Your comprehensive resource for New York City off-off-Broadway theatre listings and reviews.

 
OFF THE CUFF
Deepti Gupta
Thursday, July 30th 2009
Interview by RL Nesvet
With this week's short run of Andrea Lepcio's Sad Mad Glad Bad, New Perspectives inaugurates Off the Page, its season of workshop productions of plays-in-development written by members of its selective Women's Work Lab. I spoke with actress Deepti Gupta, who performs Sad Mad Glad Bad with Mary Micari, under the direction of Melissa Maxwell, about the play and Off the Page. Sad Mad Glad Bad runs at New Perspectives's 37th Street space through Thursday July 30th.
Deepti, Sad Mad Glad Bad contains a great deal of audience participation, with you and Mary demanding objects from the audience and using them to tell the play's story. How does workshopping this play with a live audience affect your use of audience participation?
In developing the piece, Mary and I were playing in a vacuum up until last night, when the run opened. What we've learned since is how an audience reaction may change what you perform, especially in a play like this. Also, the script doesn't say what the materials are, that we use to build the 'set' and illustrate the story. The script says I find things in the space and use them. Initially there was no production design. When the production designer came in she decided that I should start using masking tape to 'build' the 'set'. Ultimately I think the tape became a fascinating thing. I loved playing with it. Everything I created onstage was made up in rehearsal or even in performance.
Usually, play development involves sit-down readings, not 'on your feet' workshop productions such as this. Do you think this is a useful variation?
We began the process with cold readings, then worked forward to the staging you can see at New Perspectives. I've acted in two readings of this play before the workshop production. The process really takes the play off the page in many ways. There are things that definitely Andrea didn't write to be performed as a reading only. We were able to explore those things. We have rehearsed it as if it were a full production - since mid-June, for twenty hours a week. We've taken it very seriously, and I feel we are ready to do a run. I feel as if I could do a run, now.
The Off the Page workshop series is intended to broaden opportunities for and audience exposure to female playwrights, in keeping with New Perspectives's "emphasis on multi-racial casting and the development of new works by women and writers of color" in "an attempt to bring to that examination a range of voices that reflect the true diversity of contemporary America." Is New Perspectives achieving this necessary broadening of the theater's perspectives?
It's great that they're working with female playwrights only. It's affirmative action, and unfortunately necessary, as you'll know if you've read the recent survey in the New York Times about women in playwriting. I hope that sometime changing circumstances will allow New Perspectives to broaden the project to include male playwrights as well.
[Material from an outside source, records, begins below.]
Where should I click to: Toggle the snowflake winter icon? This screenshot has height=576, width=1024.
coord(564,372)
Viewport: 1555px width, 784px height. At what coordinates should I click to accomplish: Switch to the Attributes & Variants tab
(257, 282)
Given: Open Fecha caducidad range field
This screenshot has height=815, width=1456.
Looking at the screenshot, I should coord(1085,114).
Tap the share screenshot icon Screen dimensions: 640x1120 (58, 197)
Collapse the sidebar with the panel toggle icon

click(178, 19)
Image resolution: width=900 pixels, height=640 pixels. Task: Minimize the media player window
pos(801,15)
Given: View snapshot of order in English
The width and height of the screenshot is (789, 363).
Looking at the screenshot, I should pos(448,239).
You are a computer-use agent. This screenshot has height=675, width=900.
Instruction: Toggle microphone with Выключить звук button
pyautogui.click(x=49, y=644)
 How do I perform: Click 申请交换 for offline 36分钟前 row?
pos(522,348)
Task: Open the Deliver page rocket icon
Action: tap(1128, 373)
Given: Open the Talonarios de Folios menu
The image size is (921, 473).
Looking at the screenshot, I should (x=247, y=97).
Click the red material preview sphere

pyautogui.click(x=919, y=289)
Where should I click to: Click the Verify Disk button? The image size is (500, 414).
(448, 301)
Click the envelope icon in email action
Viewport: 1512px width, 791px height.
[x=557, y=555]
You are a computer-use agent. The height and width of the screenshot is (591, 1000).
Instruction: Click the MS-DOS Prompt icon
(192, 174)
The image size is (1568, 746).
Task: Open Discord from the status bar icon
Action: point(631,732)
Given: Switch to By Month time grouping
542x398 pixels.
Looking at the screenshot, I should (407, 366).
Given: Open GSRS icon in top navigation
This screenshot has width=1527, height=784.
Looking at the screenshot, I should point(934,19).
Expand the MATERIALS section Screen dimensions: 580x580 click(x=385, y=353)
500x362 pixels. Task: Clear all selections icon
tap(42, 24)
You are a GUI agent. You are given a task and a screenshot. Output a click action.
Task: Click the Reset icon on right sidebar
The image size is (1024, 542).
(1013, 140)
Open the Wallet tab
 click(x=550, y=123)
As an actor of color who finds many roles written for white actors, I'm compelled to experience the theater world in New York in a color sense. 'Are they casting only white actors or are they casting people of color?'
Is New Perspectives' indeed casting people of color in the Off the Page series?
They cast me in this production. When I first encountered Sad Mad Glad BadI felt that in the way the characters are written, they're very white. When I was asked to be in the workshop production I was like, 'am I the right person?' My character, Olexandra is a doctor, and Indians are always cast as doctors, lawyers, etc... in television, film, theater. At the same time, the Off the Page staging is not a full production. If someone does pick up this play to fully produce, they won't necessarily pick an Indian woman. I don't know if I will ever get to do this play again. This workshop is a little oasis in the theater world, and I hope it has a positive effect when the play moves forward.
Are there plans for future seasons of Women's Work?
I hope so. I think it's very helpful to the playwrights to see their work explored 'on its feet' and before an audience.